- [What is required] When you find the line with "Screen dimensions: 943x822" among the records below, reproduce it and each line after it exactly, ending with the line with "Given: Open the share tweet icon".

[Stored items]
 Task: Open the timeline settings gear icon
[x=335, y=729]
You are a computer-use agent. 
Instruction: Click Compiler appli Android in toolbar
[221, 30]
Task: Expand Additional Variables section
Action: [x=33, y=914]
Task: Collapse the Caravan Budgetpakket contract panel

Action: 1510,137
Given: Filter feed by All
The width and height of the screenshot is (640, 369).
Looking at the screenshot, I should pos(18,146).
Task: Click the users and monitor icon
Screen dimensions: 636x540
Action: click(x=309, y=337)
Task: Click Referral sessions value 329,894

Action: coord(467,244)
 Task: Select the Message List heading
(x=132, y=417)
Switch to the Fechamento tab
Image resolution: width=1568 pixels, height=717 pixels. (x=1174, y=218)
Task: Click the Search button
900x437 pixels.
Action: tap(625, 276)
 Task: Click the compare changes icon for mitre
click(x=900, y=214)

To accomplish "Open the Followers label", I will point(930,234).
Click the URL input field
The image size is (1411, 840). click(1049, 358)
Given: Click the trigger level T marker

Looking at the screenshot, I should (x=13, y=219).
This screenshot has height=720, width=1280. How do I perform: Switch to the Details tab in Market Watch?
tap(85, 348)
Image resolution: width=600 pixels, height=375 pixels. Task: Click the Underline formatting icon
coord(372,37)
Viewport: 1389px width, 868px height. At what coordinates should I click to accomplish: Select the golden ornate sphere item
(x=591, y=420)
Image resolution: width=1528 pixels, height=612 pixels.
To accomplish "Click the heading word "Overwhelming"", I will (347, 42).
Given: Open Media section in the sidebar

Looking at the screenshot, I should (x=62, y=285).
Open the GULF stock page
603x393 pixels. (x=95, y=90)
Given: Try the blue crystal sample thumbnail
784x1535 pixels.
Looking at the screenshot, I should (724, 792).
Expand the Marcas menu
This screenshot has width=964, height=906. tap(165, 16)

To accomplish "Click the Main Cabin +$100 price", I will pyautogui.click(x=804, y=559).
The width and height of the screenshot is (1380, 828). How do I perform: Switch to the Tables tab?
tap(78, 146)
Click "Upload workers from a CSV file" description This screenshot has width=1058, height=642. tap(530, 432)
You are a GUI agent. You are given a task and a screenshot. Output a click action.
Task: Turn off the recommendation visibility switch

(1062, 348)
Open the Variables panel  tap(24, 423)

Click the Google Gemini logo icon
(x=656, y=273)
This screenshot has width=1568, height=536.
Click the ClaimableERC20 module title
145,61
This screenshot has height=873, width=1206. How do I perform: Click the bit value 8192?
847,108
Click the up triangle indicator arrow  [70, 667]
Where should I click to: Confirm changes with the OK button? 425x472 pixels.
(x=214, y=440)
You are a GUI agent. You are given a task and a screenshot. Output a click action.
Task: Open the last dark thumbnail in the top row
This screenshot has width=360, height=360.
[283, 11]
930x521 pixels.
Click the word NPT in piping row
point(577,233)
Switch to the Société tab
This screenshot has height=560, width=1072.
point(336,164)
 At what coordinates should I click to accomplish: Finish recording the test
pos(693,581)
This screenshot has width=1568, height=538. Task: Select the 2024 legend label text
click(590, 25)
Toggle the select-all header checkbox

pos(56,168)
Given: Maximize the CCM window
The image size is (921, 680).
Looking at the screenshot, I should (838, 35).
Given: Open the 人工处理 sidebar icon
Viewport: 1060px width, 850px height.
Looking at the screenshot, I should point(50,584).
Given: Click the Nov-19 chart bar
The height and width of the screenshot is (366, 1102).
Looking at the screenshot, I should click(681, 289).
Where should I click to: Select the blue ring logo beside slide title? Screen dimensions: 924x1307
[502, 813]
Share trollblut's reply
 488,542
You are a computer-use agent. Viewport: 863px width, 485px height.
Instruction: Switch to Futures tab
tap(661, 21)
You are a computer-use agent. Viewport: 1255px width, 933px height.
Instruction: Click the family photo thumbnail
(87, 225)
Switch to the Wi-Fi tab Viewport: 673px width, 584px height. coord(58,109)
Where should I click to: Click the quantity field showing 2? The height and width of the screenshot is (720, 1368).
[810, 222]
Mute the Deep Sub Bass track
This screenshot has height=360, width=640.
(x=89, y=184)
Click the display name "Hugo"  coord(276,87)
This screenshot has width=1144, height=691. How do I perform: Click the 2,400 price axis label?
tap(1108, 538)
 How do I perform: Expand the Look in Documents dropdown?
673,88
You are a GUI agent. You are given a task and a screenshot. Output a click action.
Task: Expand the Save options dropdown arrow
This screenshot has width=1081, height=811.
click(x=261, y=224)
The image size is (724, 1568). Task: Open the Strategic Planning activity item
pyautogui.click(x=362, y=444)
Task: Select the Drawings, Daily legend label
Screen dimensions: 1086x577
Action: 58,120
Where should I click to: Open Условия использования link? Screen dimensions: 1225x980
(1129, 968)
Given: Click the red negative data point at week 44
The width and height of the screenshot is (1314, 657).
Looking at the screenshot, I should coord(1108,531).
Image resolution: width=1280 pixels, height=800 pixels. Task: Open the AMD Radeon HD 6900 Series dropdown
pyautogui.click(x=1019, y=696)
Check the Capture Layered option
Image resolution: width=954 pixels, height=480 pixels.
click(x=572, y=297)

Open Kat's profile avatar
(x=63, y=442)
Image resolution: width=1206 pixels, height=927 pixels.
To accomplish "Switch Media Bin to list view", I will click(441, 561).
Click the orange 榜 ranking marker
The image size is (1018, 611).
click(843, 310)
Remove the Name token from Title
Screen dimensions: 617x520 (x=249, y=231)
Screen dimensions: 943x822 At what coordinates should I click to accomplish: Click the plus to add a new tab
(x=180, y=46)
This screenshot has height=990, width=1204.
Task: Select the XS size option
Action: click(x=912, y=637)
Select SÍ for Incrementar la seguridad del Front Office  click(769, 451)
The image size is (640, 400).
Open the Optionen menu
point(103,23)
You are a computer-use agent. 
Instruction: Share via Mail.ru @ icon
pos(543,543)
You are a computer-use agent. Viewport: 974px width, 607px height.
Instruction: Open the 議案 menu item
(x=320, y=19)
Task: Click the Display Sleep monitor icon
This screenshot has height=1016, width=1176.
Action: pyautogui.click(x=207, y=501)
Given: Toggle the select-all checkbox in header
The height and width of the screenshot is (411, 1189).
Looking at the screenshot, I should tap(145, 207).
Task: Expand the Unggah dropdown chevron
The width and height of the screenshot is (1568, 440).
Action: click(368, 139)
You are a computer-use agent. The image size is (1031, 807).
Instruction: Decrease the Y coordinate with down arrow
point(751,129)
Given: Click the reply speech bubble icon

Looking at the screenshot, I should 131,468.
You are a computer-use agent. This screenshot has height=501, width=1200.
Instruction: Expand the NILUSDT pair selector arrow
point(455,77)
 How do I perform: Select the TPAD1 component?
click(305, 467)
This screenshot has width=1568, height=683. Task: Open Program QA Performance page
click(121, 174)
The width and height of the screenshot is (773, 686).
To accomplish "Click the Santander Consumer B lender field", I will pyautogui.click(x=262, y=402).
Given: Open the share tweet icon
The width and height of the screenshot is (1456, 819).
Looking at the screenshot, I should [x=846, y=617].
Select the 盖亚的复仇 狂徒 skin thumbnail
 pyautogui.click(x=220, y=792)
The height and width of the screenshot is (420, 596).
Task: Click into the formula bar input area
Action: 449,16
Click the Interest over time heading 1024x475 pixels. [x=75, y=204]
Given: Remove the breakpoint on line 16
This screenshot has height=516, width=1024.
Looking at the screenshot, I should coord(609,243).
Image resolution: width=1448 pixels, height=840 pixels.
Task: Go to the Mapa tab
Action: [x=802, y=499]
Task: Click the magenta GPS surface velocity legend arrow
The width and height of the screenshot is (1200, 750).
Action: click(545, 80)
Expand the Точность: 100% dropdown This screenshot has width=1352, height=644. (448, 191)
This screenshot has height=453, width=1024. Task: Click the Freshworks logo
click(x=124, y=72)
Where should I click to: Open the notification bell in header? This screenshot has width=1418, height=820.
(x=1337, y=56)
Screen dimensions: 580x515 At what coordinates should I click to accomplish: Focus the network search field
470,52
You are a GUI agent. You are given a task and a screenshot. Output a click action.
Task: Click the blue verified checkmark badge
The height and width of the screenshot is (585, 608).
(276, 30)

- [Finished exercise]
Screen dimensions: 943x822 At what coordinates should I click to accomplish: Click the plus to add a new tab
(x=180, y=46)
This screenshot has height=990, width=1204.
Task: Select the XS size option
Action: click(x=912, y=637)
Select SÍ for Incrementar la seguridad del Front Office  click(769, 451)
The image size is (640, 400).
Open the Optionen menu
point(103,23)
You are a computer-use agent. 
Instruction: Share via Mail.ru @ icon
pos(543,543)
You are a computer-use agent. Viewport: 974px width, 607px height.
Instruction: Open the 議案 menu item
(x=320, y=19)
Task: Click the Display Sleep monitor icon
This screenshot has height=1016, width=1176.
Action: pyautogui.click(x=207, y=501)
Given: Toggle the select-all checkbox in header
The height and width of the screenshot is (411, 1189).
Looking at the screenshot, I should tap(145, 207).
Task: Expand the Unggah dropdown chevron
The width and height of the screenshot is (1568, 440).
Action: click(368, 139)
You are a computer-use agent. The image size is (1031, 807).
Instruction: Decrease the Y coordinate with down arrow
point(751,129)
Given: Click the reply speech bubble icon

Looking at the screenshot, I should 131,468.
You are a computer-use agent. This screenshot has height=501, width=1200.
Instruction: Expand the NILUSDT pair selector arrow
point(455,77)
 How do I perform: Select the TPAD1 component?
click(305, 467)
This screenshot has width=1568, height=683. Task: Open Program QA Performance page
click(121, 174)
The width and height of the screenshot is (773, 686).
To accomplish "Click the Santander Consumer B lender field", I will pyautogui.click(x=262, y=402).
Given: Open the share tweet icon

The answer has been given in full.